▶ **Textauszug**
-- -- --

Verwaltungsrecht

Unterhaltungspflicht wasserrechtlicher Anlagen

Aktenzeichen  8 CS 19.2534

Datum:
18.2.2020
Rechtsgebiet:
Fundstelle:
BeckRS – 2020, 2724
Gerichtsart:
VGH
Gerichtsort:
München
Rechtsweg:
Verwaltungsgerichtsbarkeit
Normen:
VwGO § 80 Abs. 5, § 146
BayWG Art. 16 Abs. 1 Nr. 1a, Abs. 2 S. 2

 

Leitsatz

Art. 16 Abs. 1 Nr. 1 a BayWG  legt dem Unternehmer keine Verpflichtung auf, Anlagen, die er ohne Erlaubnis nicht mehr benutzen darf und aus denen ihm deshalb auch kein Vorteil mehr erwächst, weiter zu unterhalten. (Rn. 10) (redaktioneller Leitsatz)

Verfahrensgang

M 2 S 19.2428 2019-12-03 Bes VGMUENCHEN VG München

Tenor

I. Die Beschwerde wird verworfen.
II. Die Antragstellerin trägt die Kosten des Beschwerdeverfahrens.
III. Der Streitwert für das Beschwerdeverfahren wird auf 2.500,- Euro festgesetzt.

Gründe

I.
Die Antragstellerin ist u.a. Inhaberin eines Erbbaurechts sowie Nießbrauchsberechtigte am Grundstück FlNr. … sowie hinsichtlich der angrenzenden Grundstücke FlNrn. … und … der Gemarkung S… Auf diesen Grundstücken befindet sich eine seit alters bestehende, zuletzt durch wasserpolizeiliche Genehmigung vom 7. April 1903 des Königlichen Bezirksamts W… in Gestalt des Beschlusses des Bezirksamts W… vom 26. Januar 1936 genehmigte Stau- und Triebwerksanlage an der A., einem Gewässer dritter Ordnung. Die Triebwerksanlage, die im Jahr 1939 erheblich umgebaut wurde, wird seit Mitte der 1970er Jahre nicht mehr betrieben.

-- -- --

▶ **Rohdaten**
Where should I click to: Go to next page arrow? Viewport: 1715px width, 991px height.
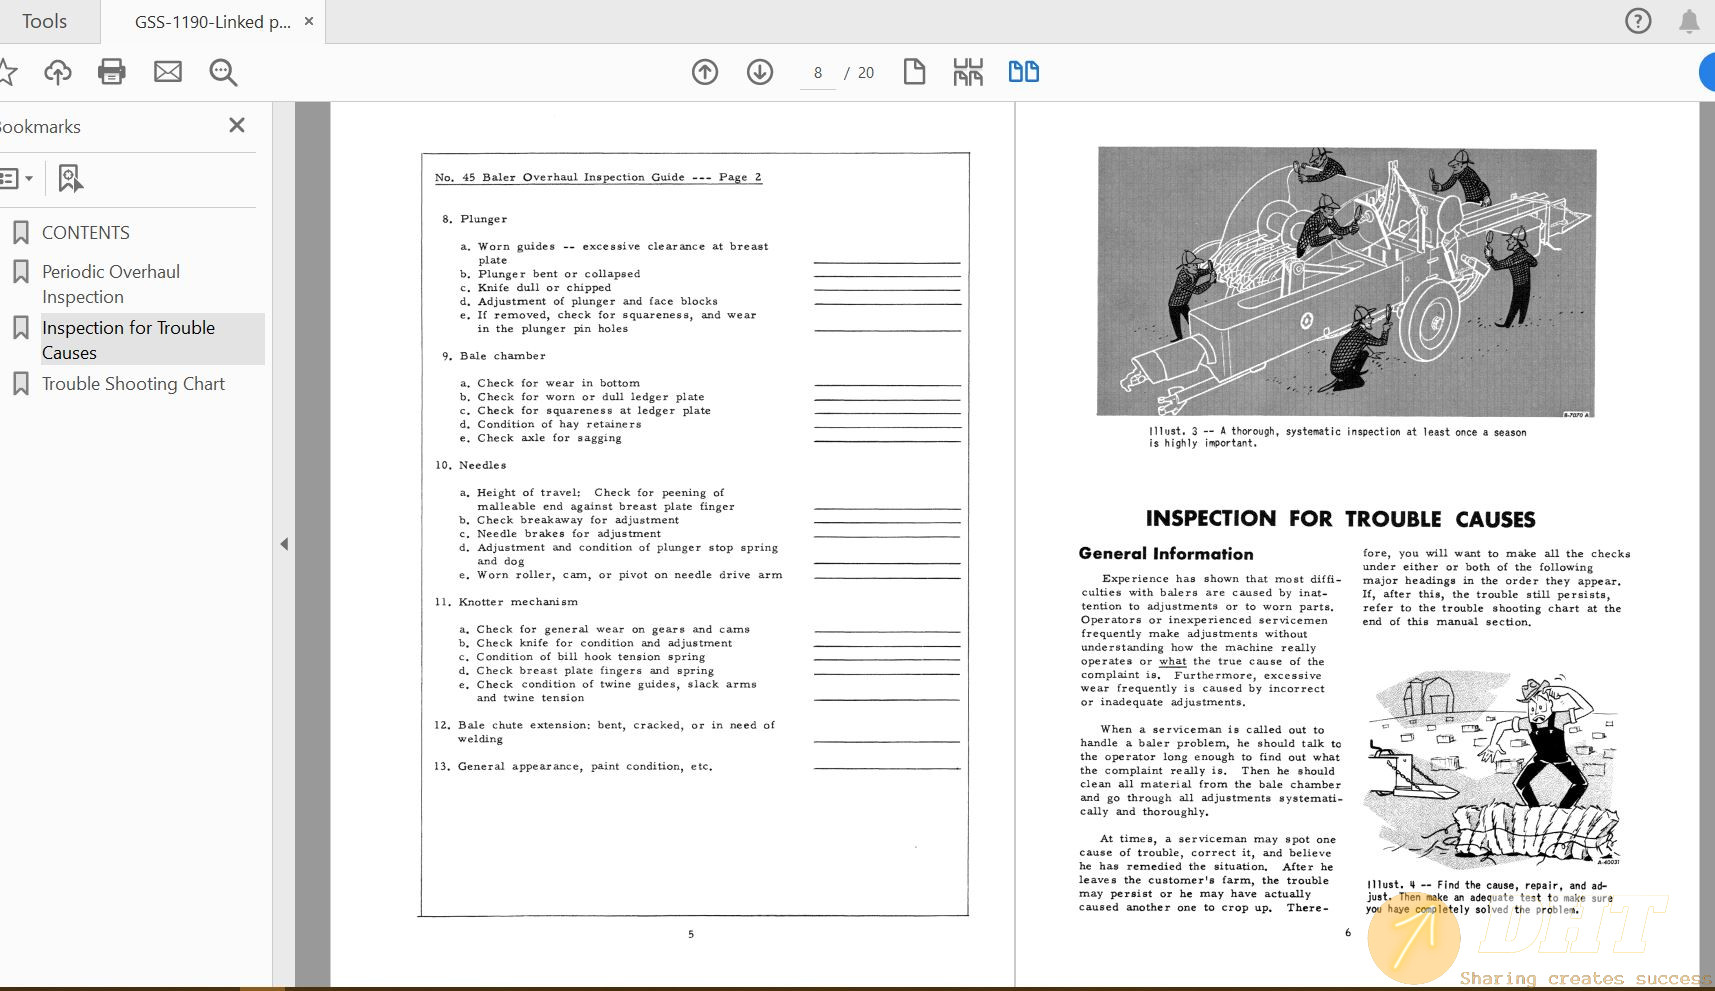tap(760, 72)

-- -- --

▶ **Arbeitsauftrag A**
Seit wann wird die Triebwerksanlage laut dem Textauszug nicht mehr betrieben?
▶ **Arbeitsauftrag B**
Gib den Textauszug zwischen „Verfahrensgang“ und „Kosten des Beschwerdeverfahrens.“, beide einschließlich, erneut wieder. Ersetze darin „verworfen“ durch „zurückgewiesen“.

▶ **Vollständige Antwort A**
Seit Mitte der 1970er Jahre.

▶ **Vollständige Antwort B**
Verfahrensgang

M 2 S 19.2428 2019-12-03 Bes VGMUENCHEN VG München

Tenor

I. Die Beschwerde wird zurückgewiesen.
II. Die Antragstellerin trägt die Kosten des Beschwerdeverfahrens.